BEGIN Entries shown

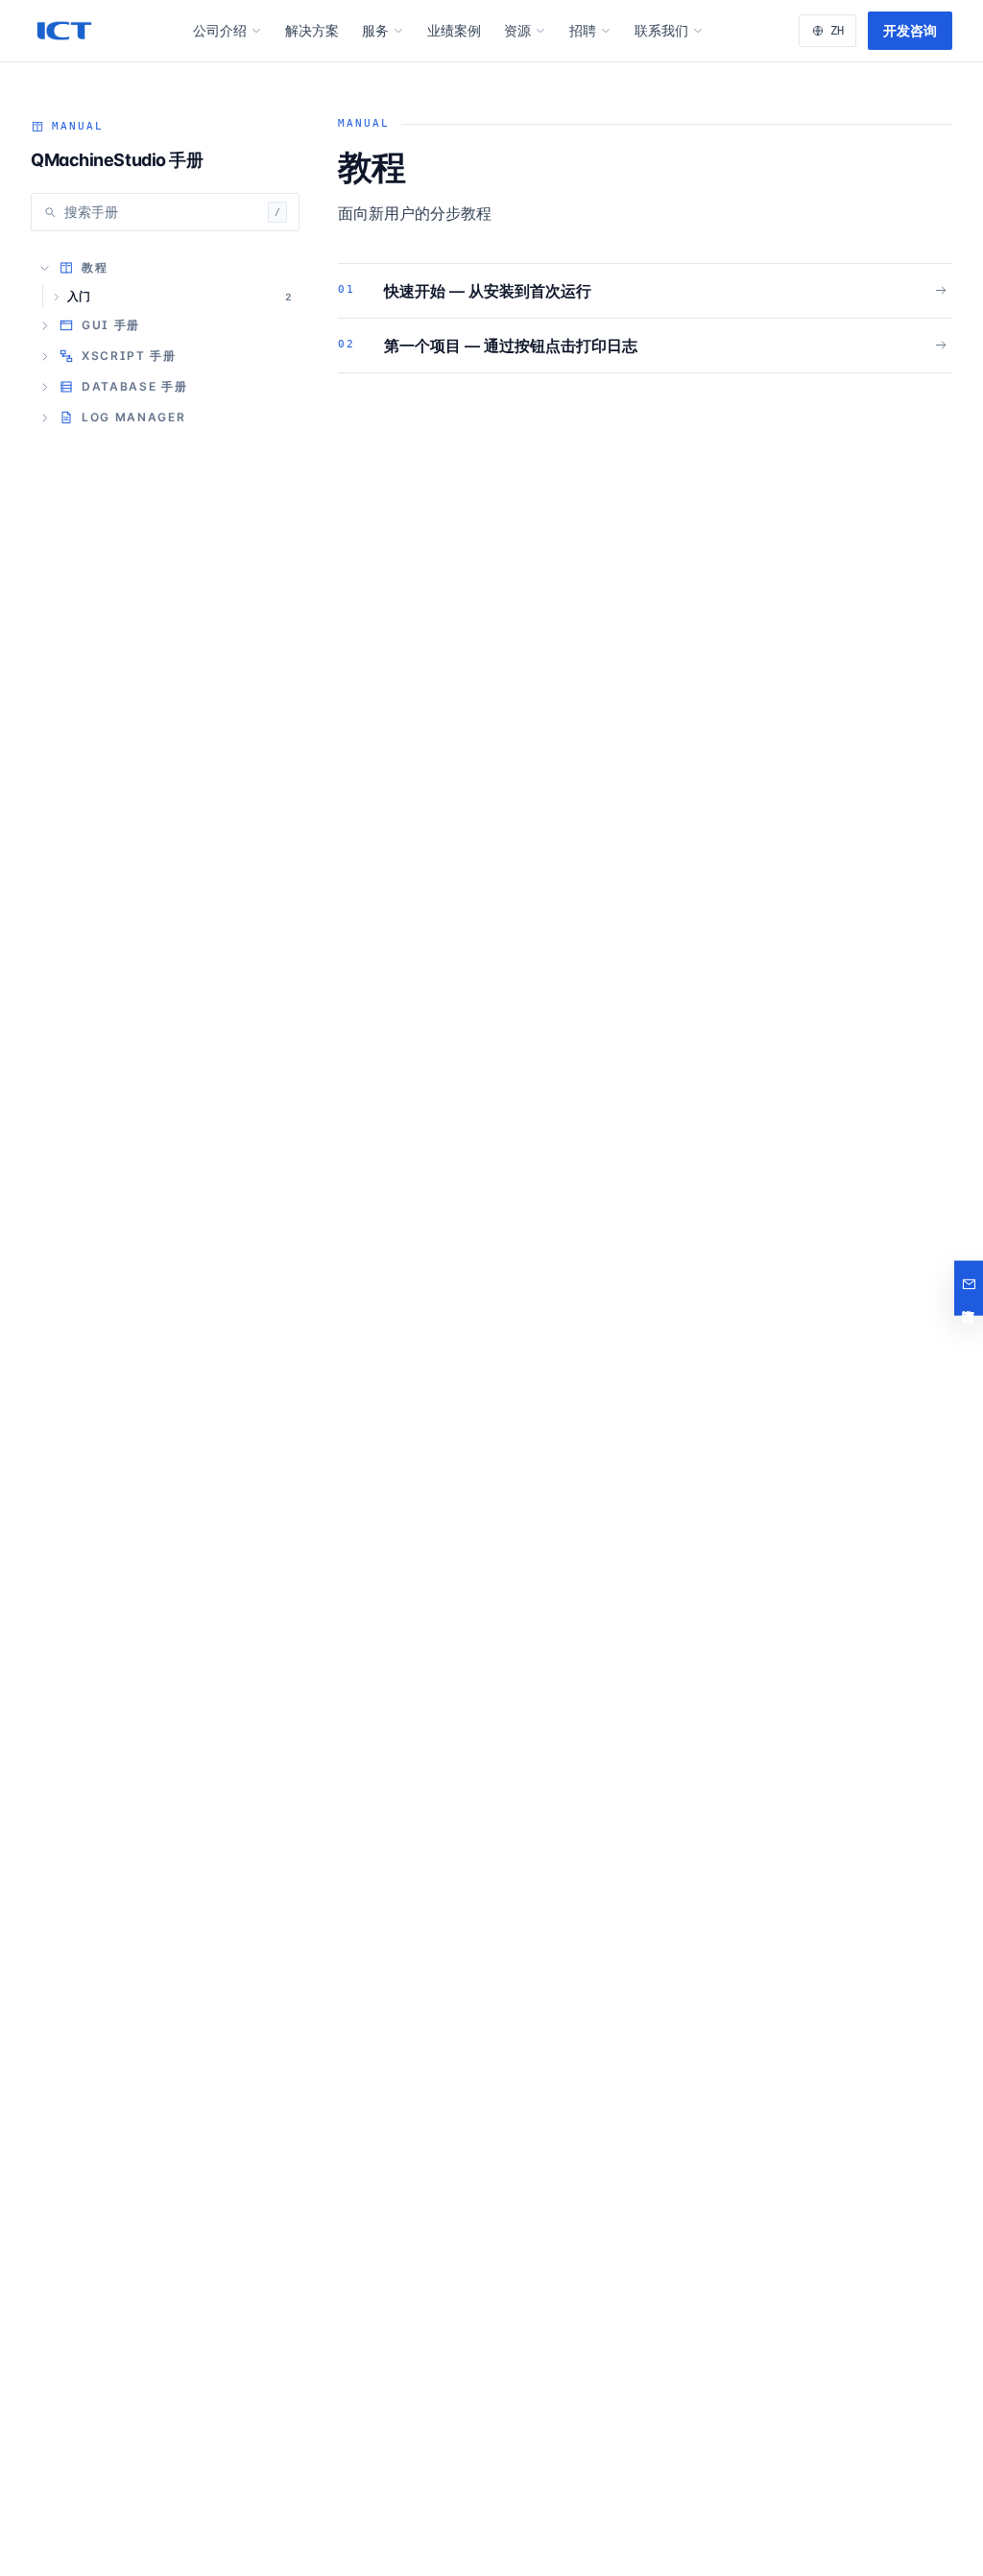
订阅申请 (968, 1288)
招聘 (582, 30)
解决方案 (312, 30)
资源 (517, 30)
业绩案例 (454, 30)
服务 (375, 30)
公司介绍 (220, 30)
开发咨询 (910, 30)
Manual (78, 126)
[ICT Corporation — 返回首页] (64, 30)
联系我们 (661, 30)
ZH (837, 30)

END Entries shown
BEGIN Entries shown

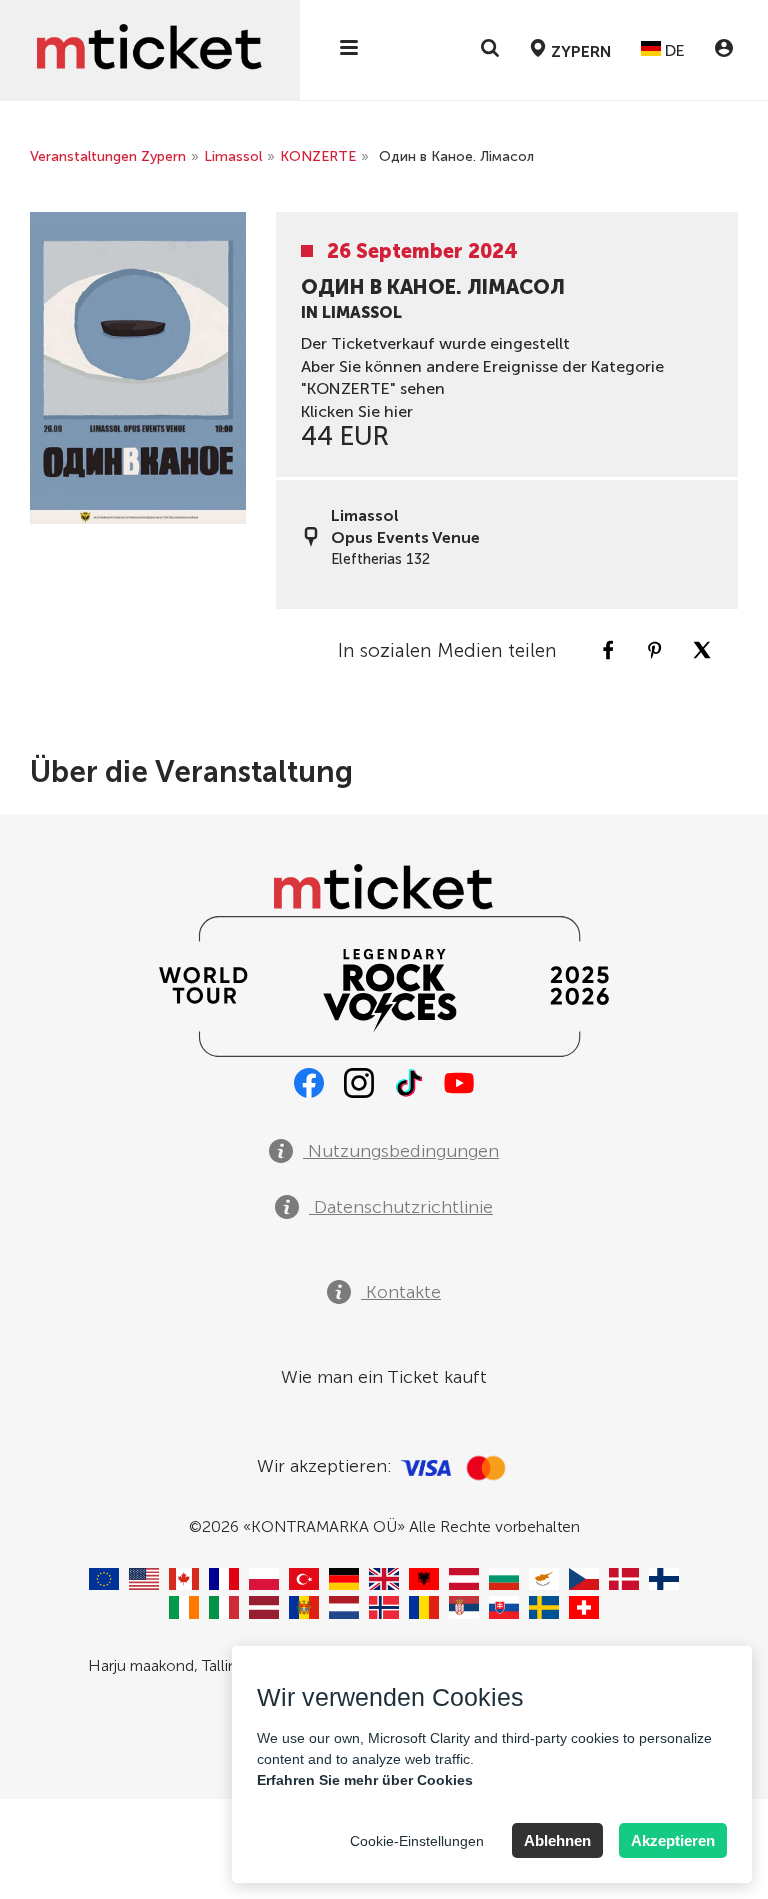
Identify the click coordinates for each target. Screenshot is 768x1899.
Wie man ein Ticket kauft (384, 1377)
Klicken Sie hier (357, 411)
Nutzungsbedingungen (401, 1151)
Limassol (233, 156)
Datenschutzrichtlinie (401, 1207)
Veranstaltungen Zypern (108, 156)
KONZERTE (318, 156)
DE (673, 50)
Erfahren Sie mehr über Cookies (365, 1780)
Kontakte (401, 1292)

END Entries shown

> [Action item] Looking back over the data above, restate word for word the lines that begin at the line with "订阅申请 (968, 1288)" and end at the line with "ZH (837, 30)", inclusive.

> [Expected answer]
订阅申请 (968, 1288)
招聘 (582, 30)
解决方案 (312, 30)
资源 (517, 30)
业绩案例 (454, 30)
服务 (375, 30)
公司介绍 (220, 30)
开发咨询 (910, 30)
Manual (78, 126)
[ICT Corporation — 返回首页] (64, 30)
联系我们 (661, 30)
ZH (837, 30)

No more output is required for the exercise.